What the task requires. Edit the rows below by changing "computer-use agent" to "GUI assistant" and keeping every other part the same. Leave the pictures out of your answer.

Supplied entries.
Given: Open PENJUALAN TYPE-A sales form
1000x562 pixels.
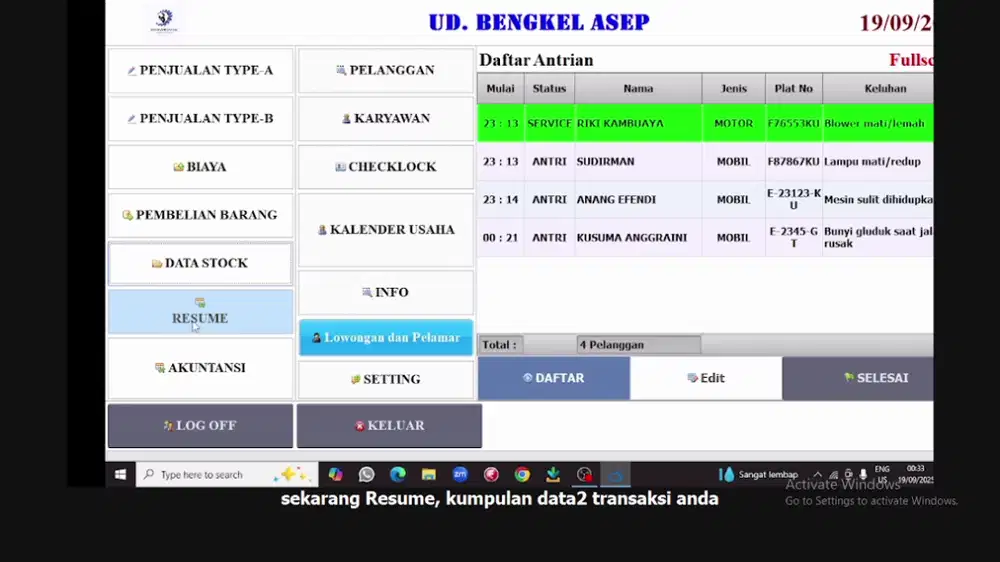Looking at the screenshot, I should coord(200,71).
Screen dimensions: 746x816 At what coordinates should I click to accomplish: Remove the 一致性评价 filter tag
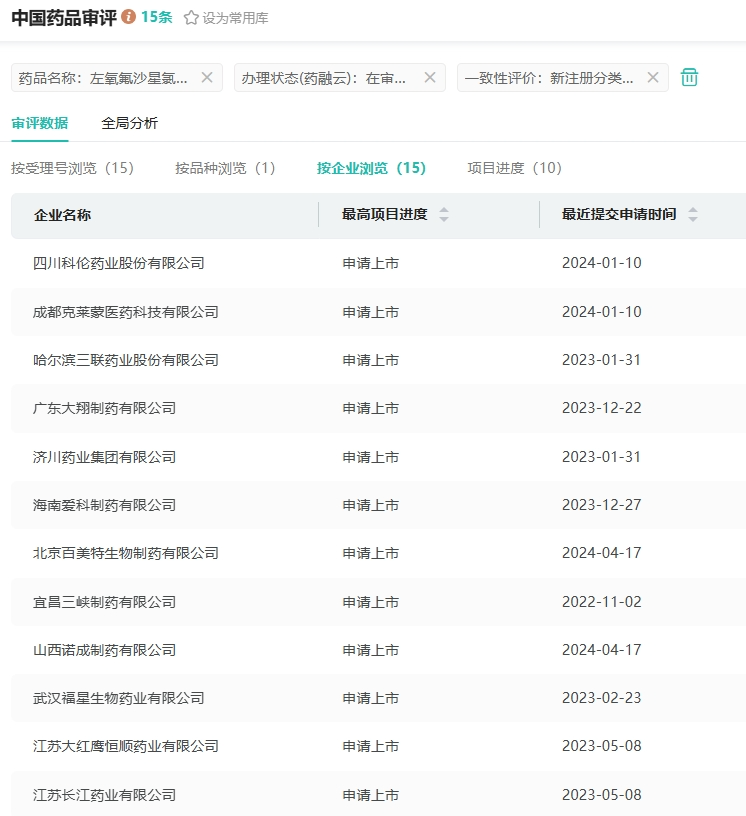click(653, 77)
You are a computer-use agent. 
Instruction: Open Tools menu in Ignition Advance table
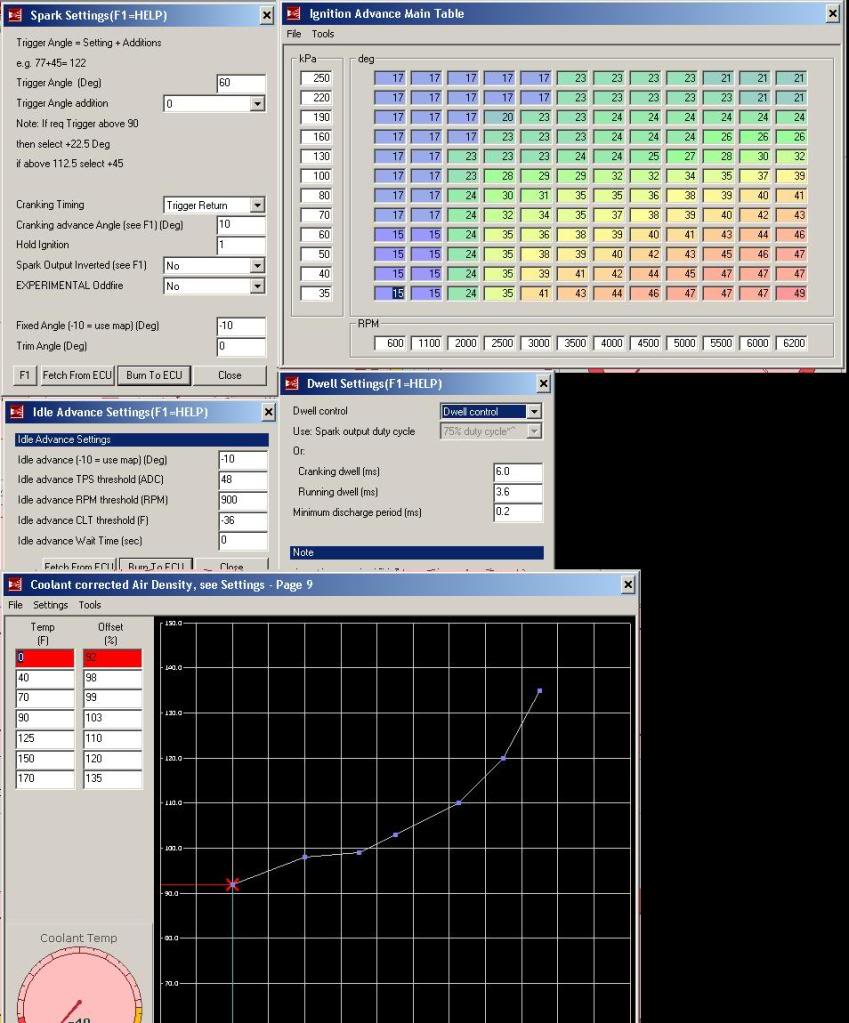(323, 34)
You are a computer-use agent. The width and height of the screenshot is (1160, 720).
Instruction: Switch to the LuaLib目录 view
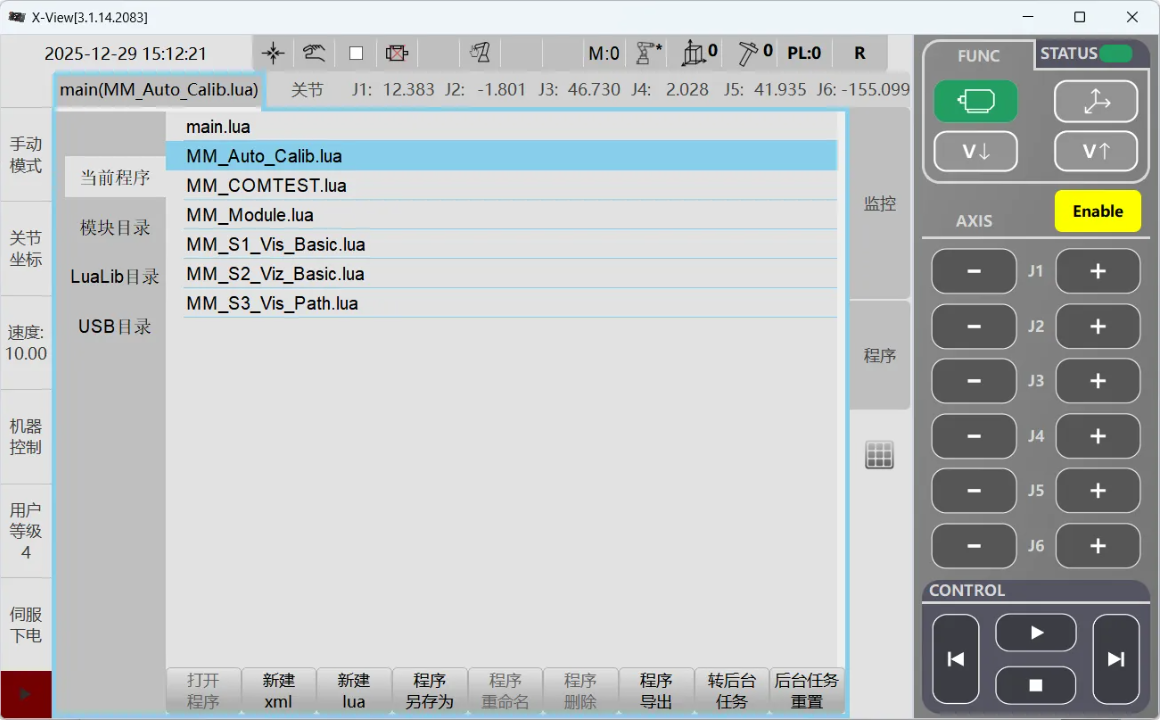click(x=113, y=277)
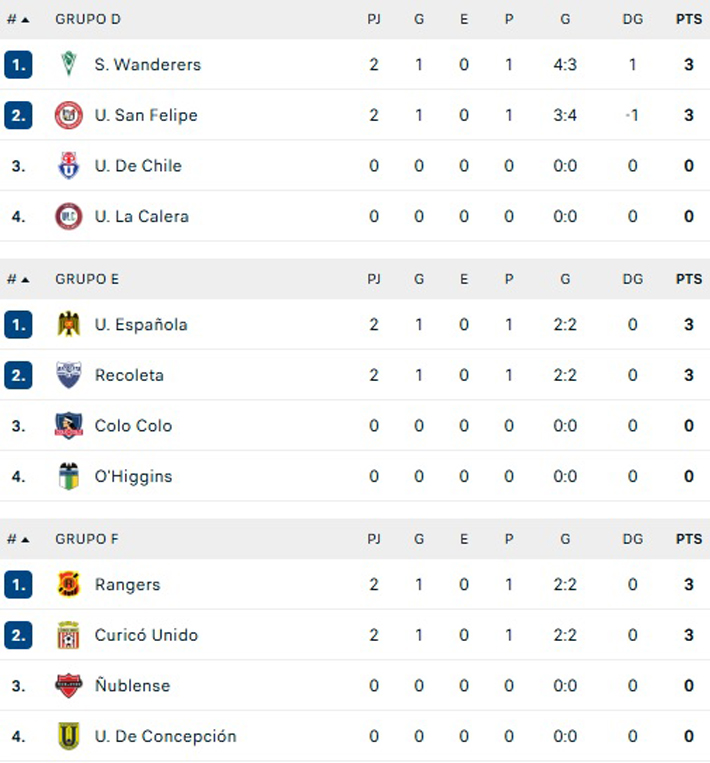Click the U. San Felipe crest

[x=68, y=115]
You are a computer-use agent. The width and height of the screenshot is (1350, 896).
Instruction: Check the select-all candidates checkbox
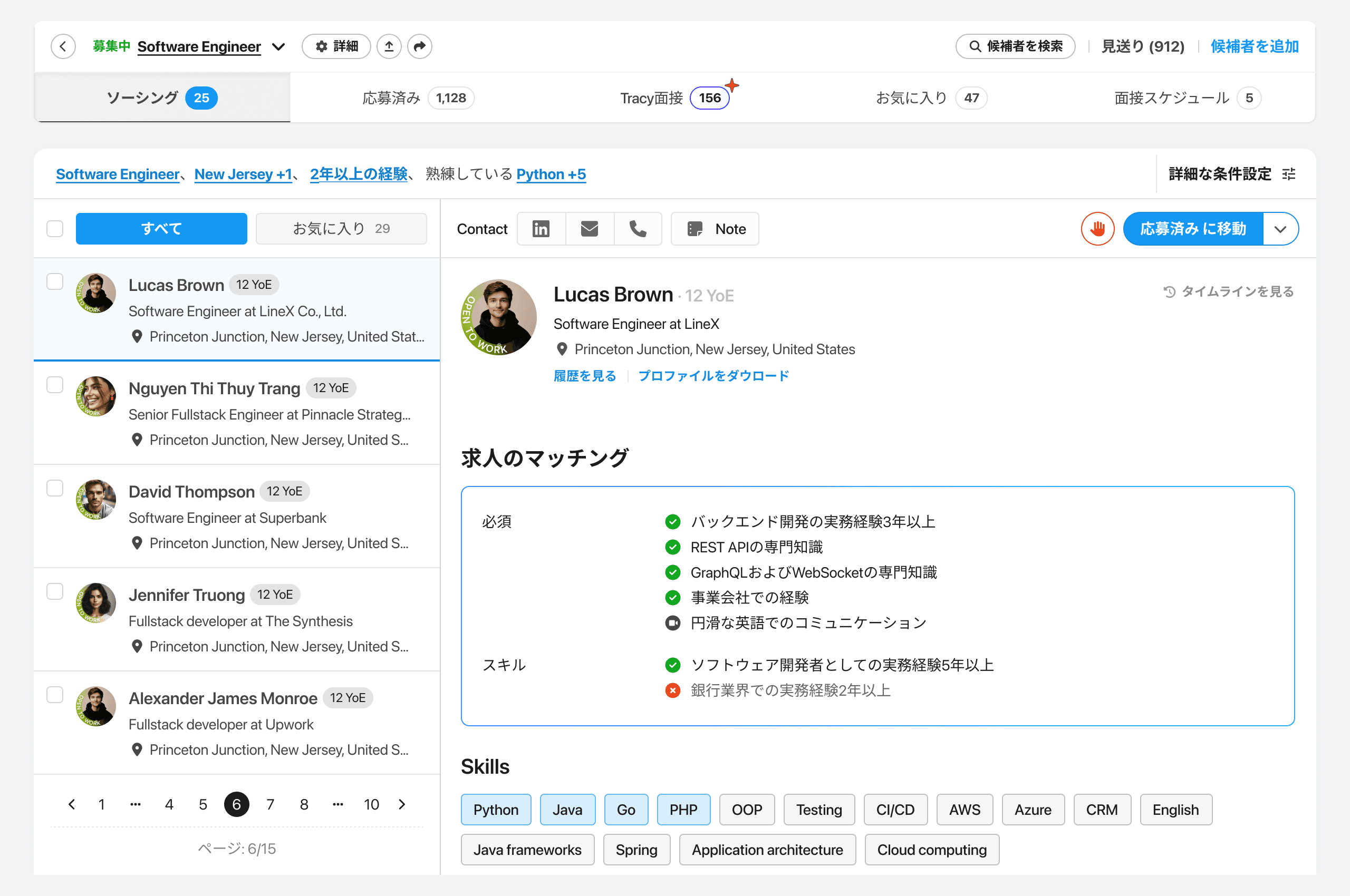coord(55,229)
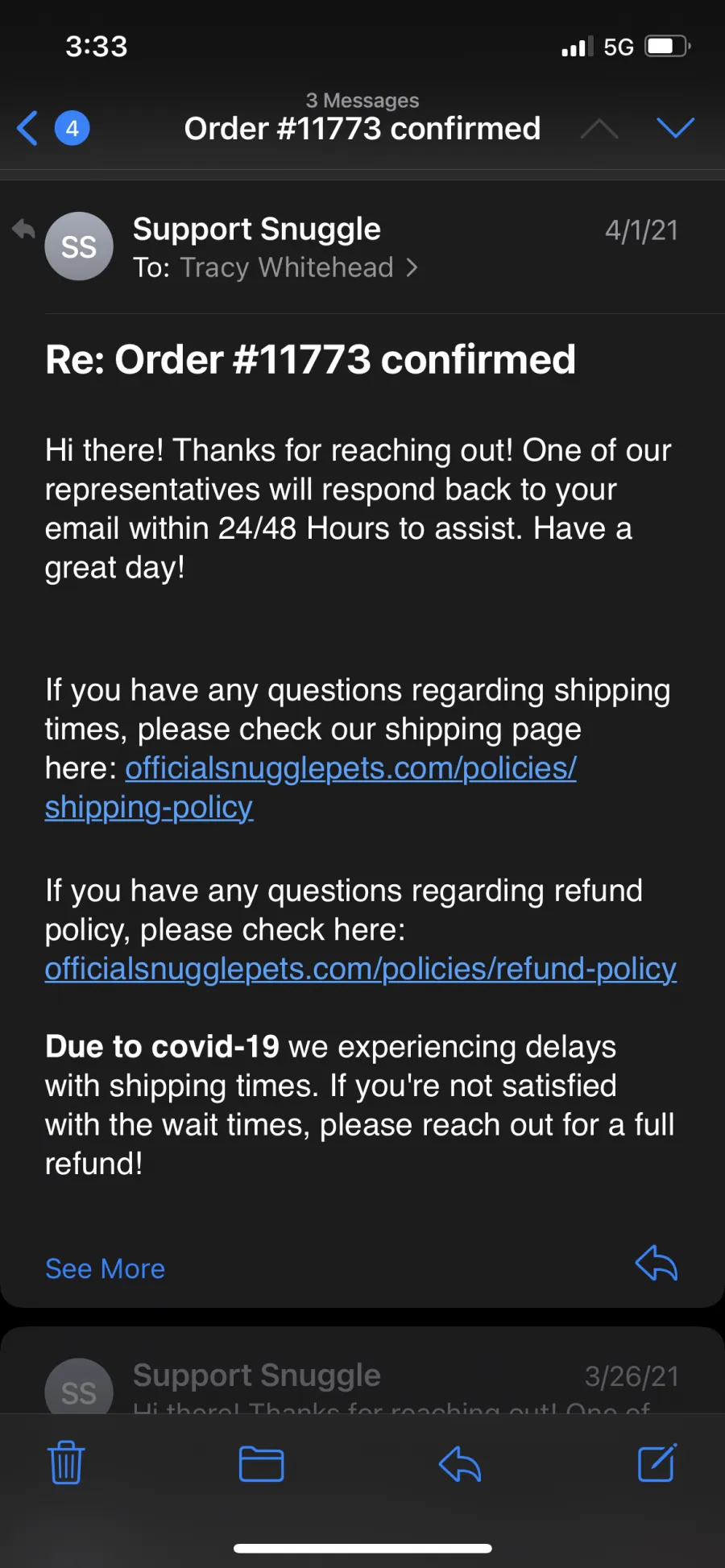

Response.
Given: Open PENJUALAN TYPE-A sales form
1000x562 pixels.
Looking at the screenshot, I should coord(200,71).
Screen dimensions: 746x816 At what coordinates should I click to accomplish: Remove the 一致性评价 filter tag
click(653, 77)
You are a GUI assistant. 
Instruction: Open Tools menu in Ignition Advance table
(323, 34)
You are a GUI assistant. The width and height of the screenshot is (1160, 720).
Instruction: Switch to the LuaLib目录 view
click(x=113, y=277)
Click the U. San Felipe crest

[x=68, y=115]
You are a GUI assistant. The width and height of the screenshot is (1350, 896).
Instruction: Check the select-all candidates checkbox
coord(55,229)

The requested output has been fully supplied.